Na zewnątrz cisza i jak zwykle w tej ciszy rozległo się tuż koło mnie nagle gardłowe pochrząkiwanie. Gdy już mi przytomność wróciła, okazało się, że to Wańka przylazła za mną i mi tu pokasływała. Kochany piesek.
Wróciłam do domu, umyłam się i zagrzebałam się w kołdrę aby c.d. mógł już niedługo n.








9 komentarzy:

  1. Piękne niebo. Ludzie w miastach tracą bardzo dużo, że nie mogą oglądać gwiazd.

    OdpowiedzUsuń
    Odpowiedzi
    1. Joasiu, coraz mniej jest miejsc, gdzie tak pięknie świecą gwiazdy

      Usuń
  2. Och Zuziu, dziękuję za przypomnienie mi jak piękne jest nocne niebo.

    OdpowiedzUsuń
  3. Faktycznie chata SN w tym świetle wygląda jak z horroru :-) U nas dopiero po nowym roku solidnie sypnęło śniegiem...

    OdpowiedzUsuń
    Odpowiedzi
    1. A i gospodarz też z horroru, na szczęście daleko :-)

      Usuń
  4. Po pierwsze haczyk - no, to z pewnością był Haczyk Zapewniający Intymność użytkownikom sypialni i broniący dostępu intruzom...
    Po drugie książka - też bym.
    Po trzecie rewers blachy - co za brewerie genetyczne!
    Po czwarte zdjęcia nieba rozgwieżdżonego - ach!
    /MaGorzatka/

    OdpowiedzUsuń
  5. Zdjęcia piękne, a to przed domem fantastyczne ...to niebo!

    OdpowiedzUsuń
  6. Nie wiem już czy bardziej podobały mi się zdjęcia dzienne czy te nocne.
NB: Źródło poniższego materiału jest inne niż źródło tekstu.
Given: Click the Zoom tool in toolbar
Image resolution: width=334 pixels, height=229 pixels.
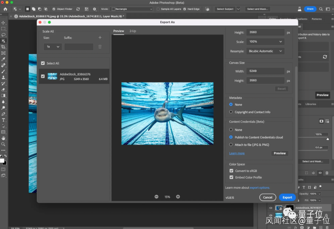Looking at the screenshot, I should point(3,144).
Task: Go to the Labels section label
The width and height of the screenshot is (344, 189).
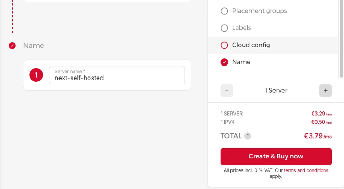Action: coord(241,28)
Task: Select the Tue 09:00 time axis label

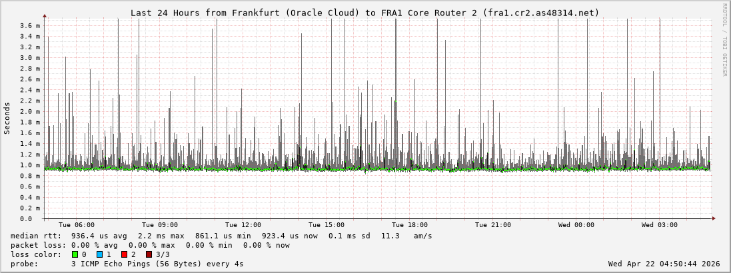Action: point(160,225)
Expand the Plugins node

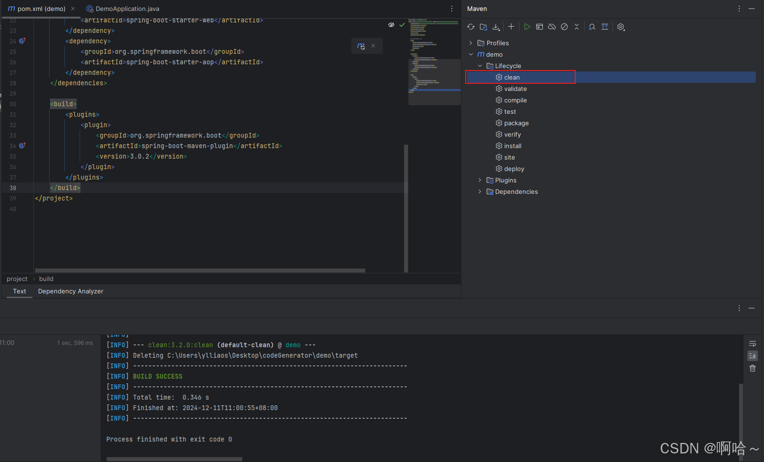coord(479,180)
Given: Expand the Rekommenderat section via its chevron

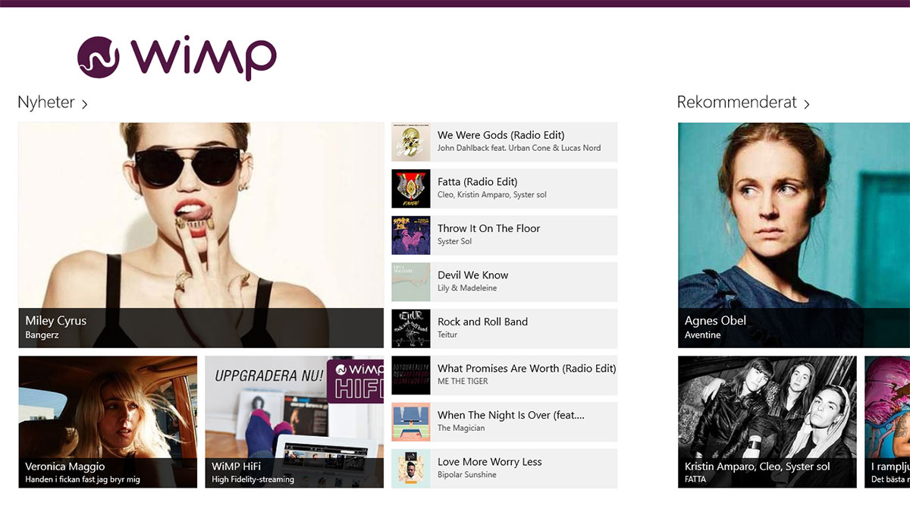Looking at the screenshot, I should pos(807,103).
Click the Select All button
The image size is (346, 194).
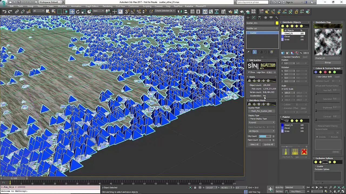tap(254, 144)
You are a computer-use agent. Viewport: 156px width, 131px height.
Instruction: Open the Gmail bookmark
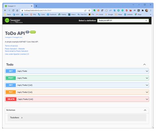99,15
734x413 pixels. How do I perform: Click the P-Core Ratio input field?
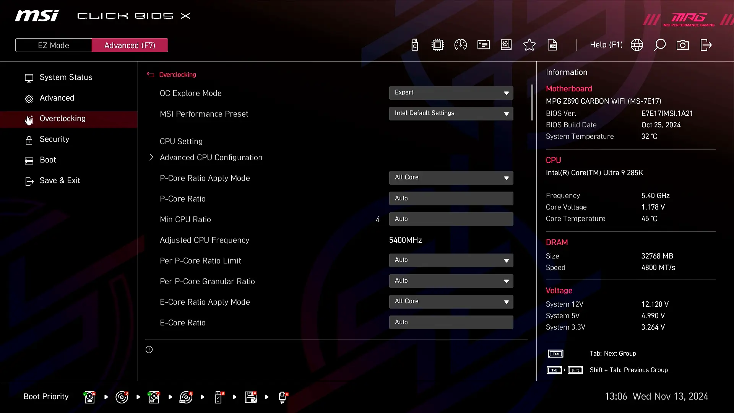click(x=451, y=198)
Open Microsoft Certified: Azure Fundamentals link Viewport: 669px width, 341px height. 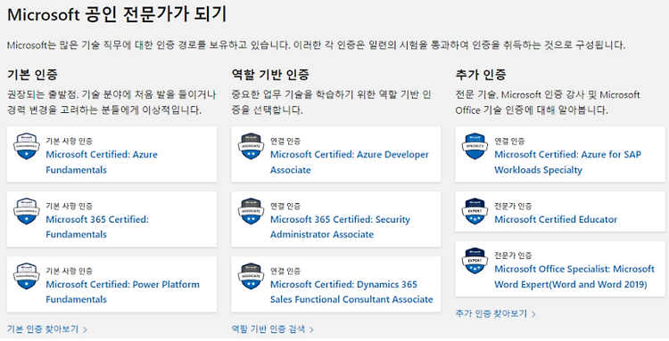tap(102, 162)
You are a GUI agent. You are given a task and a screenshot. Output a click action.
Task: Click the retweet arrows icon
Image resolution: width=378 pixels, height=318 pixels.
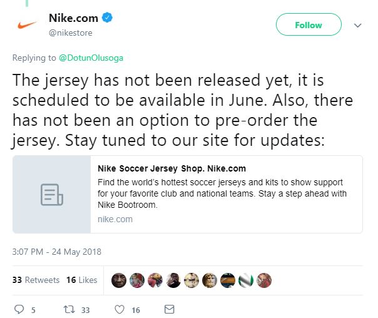(x=71, y=309)
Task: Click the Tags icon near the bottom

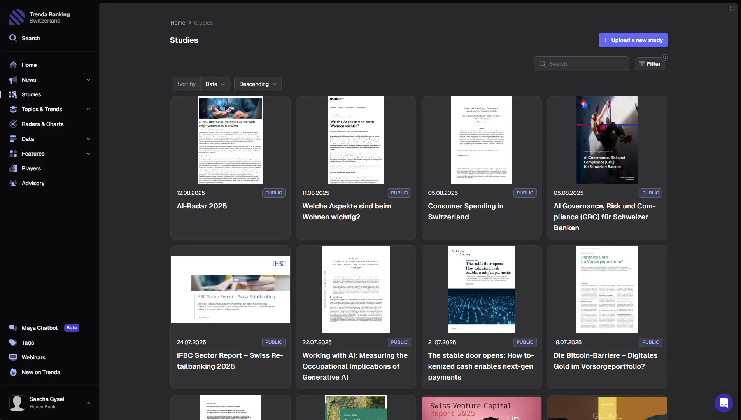Action: click(13, 343)
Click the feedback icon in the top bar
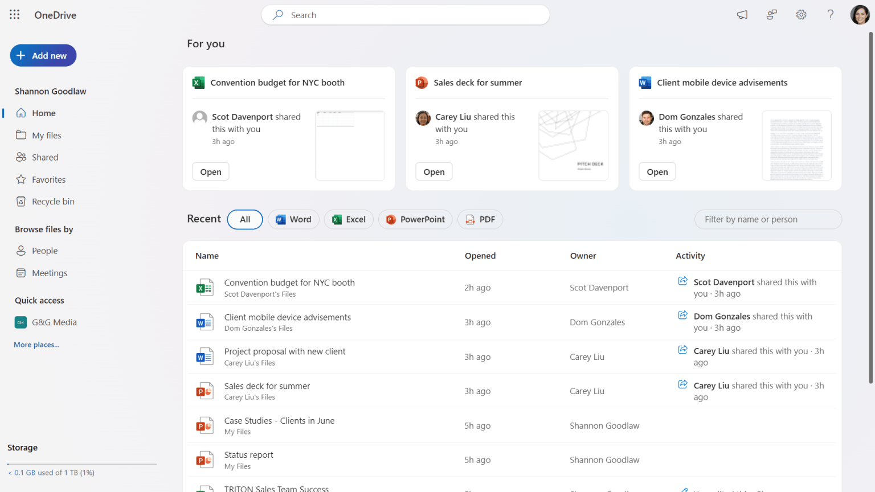 pos(771,15)
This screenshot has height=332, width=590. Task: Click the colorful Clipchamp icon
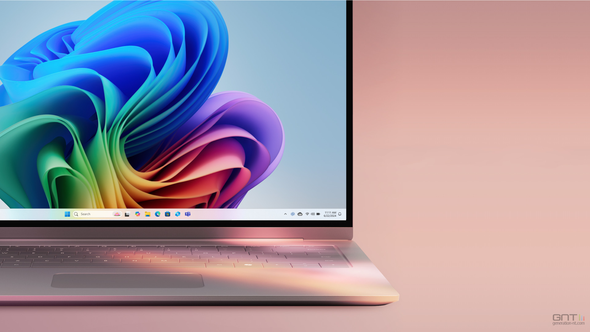(x=137, y=214)
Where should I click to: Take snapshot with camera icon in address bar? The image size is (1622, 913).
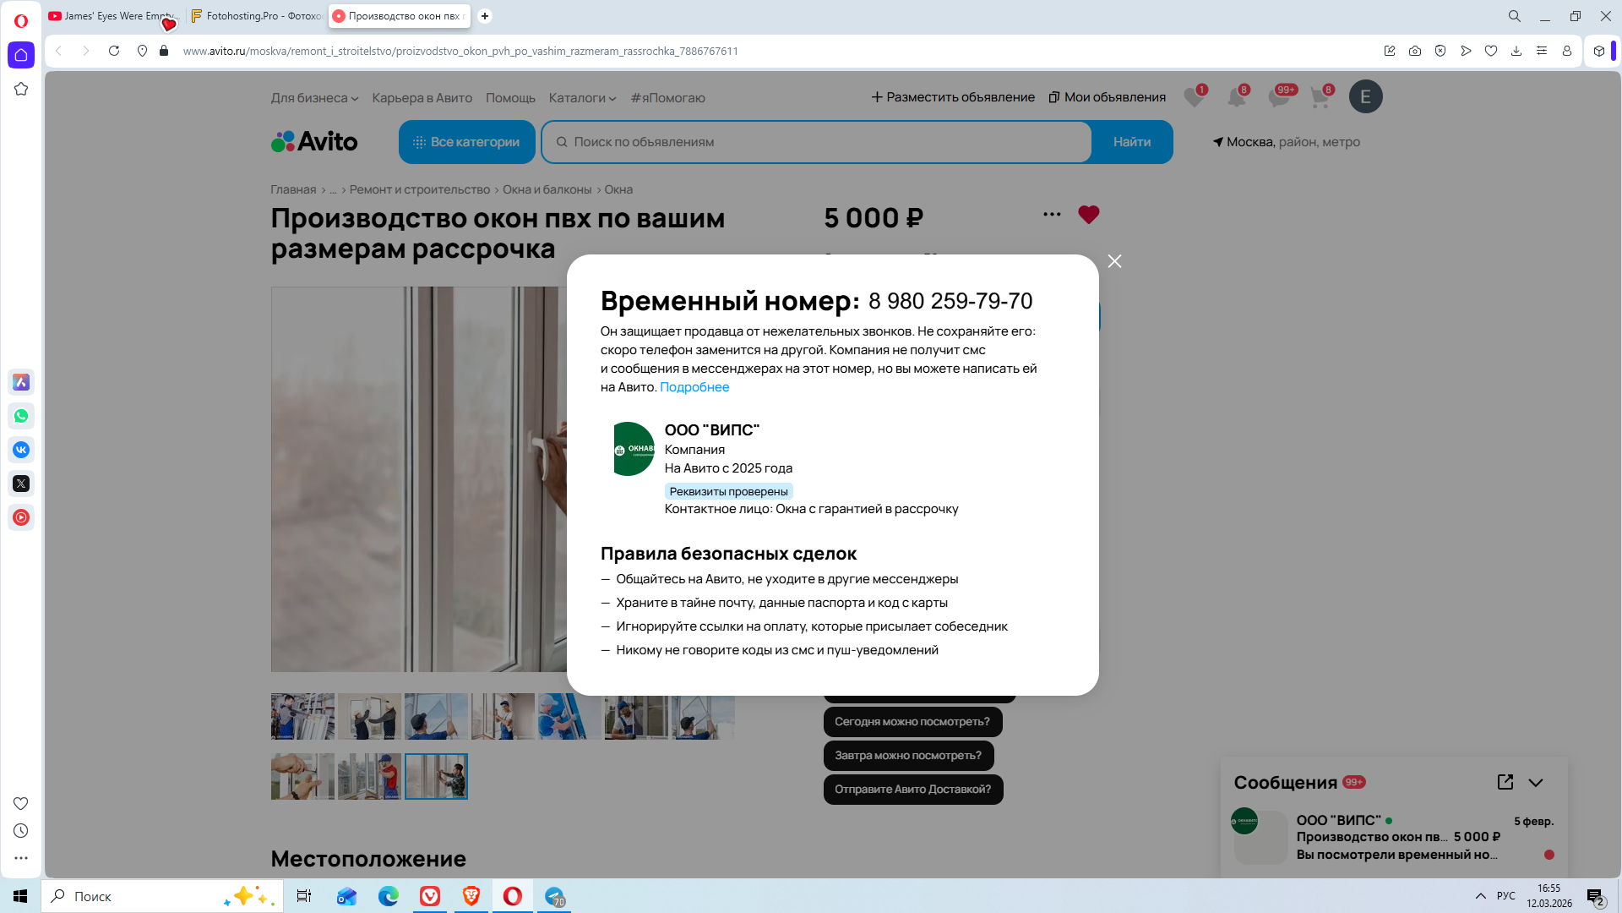[x=1415, y=51]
I jedne i drugie niesamowite. A na dokładkę te leniuchujące koty.
    Gratulacje za rozszyfrowanie działania pieca. Zjadłabym teraz taki pyszny kawałek kaczki.
    Niezłe odkryci - gdzież to mogła być pierwotne wykorzystane ta blacha? Następny problem do załatwienia? Dużo tej blachy zostało zerwane?